Czochralski a exploré cette approche de la création de cristaux avec des métaux tels que l’étain, le plomb et le zinc et a publié son article sur la méthode en 1917. L’article et la méthode ont suscité un vif intérêt dès leur publication, mais ce n’est qu’à la fin des années 1940 qu’ils sont devenus le phénomène que l’on connaît aujourd’hui. C’est en grande partie grâce aux chercheurs des laboratoires Bell, qui ont redécouvert cette méthode et l’ont utilisée pour produire des cristaux de silicium et de germanium afin de développer des semi-conducteurs. Depuis, la méthode Czochralski est devenu une pierre angulaire de l’industrie des semi-conducteurs.
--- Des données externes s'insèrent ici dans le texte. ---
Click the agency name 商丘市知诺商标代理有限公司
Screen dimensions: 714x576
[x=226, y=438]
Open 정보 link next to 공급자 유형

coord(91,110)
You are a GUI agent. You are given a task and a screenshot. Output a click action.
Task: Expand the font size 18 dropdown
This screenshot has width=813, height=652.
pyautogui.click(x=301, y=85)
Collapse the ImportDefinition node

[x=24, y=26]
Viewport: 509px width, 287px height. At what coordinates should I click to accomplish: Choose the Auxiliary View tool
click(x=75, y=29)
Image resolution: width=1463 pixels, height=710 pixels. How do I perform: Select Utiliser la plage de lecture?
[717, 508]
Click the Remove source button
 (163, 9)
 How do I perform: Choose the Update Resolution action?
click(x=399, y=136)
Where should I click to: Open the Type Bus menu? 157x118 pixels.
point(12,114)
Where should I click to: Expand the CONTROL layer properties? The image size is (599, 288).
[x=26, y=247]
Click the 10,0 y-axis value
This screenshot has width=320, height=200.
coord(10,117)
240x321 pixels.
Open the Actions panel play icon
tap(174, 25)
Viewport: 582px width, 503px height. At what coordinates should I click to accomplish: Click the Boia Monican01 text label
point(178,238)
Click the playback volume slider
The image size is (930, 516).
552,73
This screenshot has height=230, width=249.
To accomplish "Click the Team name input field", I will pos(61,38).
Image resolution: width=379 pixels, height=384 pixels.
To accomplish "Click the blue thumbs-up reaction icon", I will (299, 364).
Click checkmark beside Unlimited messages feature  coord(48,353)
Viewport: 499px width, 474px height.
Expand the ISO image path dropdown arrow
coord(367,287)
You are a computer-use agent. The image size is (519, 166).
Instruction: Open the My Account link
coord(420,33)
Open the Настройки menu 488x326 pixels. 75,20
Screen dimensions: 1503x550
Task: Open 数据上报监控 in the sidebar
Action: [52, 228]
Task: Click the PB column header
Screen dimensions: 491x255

Un cliché de Jan Czochralski.
Le chimiste polonais Jan Czochralski, tel qu’il apparaissait en 1929 en tant que professeur à l’École Polytechnique de Varsovie. Cette photographie est dans le domaine public, via Wikimedia Commons.

La méthode Czochralski est l’approche la plus courante pour la préparation de lingots de cristaux de silicium monocristallin (mono-Si). Cette méthode a permis de produire des lingots de cristal d’une longueur pouvant atteindre 2 mètres, qui peuvent ensuite être découpés en wafers de dimensions normalisées. Celles-ci sont utilisées pour la fabrication de circuits intégrés et, dans le domaine photovoltaïque, pour la fabrication de cellules solaires. Dans ce billet de blog, nous verrons comment le logiciel COMSOL Multiphysics® peut être utilisé pour modéliser le flux de gaz protecteur et les transferts de chaleur par convection nécessaires pour maintenir le gradient de température requis à l’interface de croissance des cristaux.

Définition du modèle d’un four de croissance cristalline typique

La forme du lingot de cristal, en particulier son diamètre, est contrôlée en ajustant soigneusement la puissance de chauffage, la vitesse de traction et la vitesse de rotation du cristal. Ces trois facteurs peuvent être ajustés pendant la phase de prototypage, mais cela nécessiterait l’utilisation de matériaux physiques coûteux. Pour compléter ces expériences, la modélisation et la simulation peuvent être utilisées pour reproduire, contrôler et modifier virtuellement les conceptions, réduisant ainsi le nombre d’expériences physiques nécessaires.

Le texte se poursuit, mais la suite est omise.